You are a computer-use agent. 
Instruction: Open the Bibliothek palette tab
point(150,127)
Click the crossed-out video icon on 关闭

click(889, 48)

# # #

Retyping the whole listing exactly is the task here.

TASK ANSWER.
You are a computer-use agent. 
Instruction: Open the Bibliothek palette tab
point(150,127)
Click the crossed-out video icon on 关闭

click(889, 48)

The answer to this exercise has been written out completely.